__Prompt__. What lines of the data below include the word "Windows"? Report them by copying each.

(Collected data entries)
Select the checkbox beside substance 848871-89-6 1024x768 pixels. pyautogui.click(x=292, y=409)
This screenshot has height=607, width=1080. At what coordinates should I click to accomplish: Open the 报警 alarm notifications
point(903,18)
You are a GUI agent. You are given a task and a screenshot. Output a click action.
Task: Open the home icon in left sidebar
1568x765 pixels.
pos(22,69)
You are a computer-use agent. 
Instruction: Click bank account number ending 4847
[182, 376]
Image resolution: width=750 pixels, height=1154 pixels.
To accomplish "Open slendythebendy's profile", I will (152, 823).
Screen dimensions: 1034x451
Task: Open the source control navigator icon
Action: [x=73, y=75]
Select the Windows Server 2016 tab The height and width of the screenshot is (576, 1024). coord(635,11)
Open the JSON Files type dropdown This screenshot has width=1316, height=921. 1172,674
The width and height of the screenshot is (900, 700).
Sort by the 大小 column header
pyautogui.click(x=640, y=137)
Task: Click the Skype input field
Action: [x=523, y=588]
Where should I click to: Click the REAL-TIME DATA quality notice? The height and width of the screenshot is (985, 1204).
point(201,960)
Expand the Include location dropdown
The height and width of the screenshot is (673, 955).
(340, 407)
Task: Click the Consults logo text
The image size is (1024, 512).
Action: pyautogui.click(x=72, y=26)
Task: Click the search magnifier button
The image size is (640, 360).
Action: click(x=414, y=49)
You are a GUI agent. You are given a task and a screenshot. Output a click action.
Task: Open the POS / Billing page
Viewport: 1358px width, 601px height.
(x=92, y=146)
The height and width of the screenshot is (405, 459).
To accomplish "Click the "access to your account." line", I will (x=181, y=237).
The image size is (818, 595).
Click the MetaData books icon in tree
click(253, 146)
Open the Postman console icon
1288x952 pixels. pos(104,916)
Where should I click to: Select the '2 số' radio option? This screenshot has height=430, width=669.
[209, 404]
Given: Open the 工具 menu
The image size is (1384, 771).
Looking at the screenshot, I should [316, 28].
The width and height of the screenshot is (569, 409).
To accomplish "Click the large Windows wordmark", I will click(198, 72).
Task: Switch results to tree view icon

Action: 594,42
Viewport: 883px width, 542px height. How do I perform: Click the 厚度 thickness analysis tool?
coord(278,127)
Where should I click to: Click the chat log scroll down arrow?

__Solution for this task__.
Select the Windows Server 2016 tab The height and width of the screenshot is (576, 1024). coord(635,11)
To accomplish "Click the large Windows wordmark", I will click(198, 72).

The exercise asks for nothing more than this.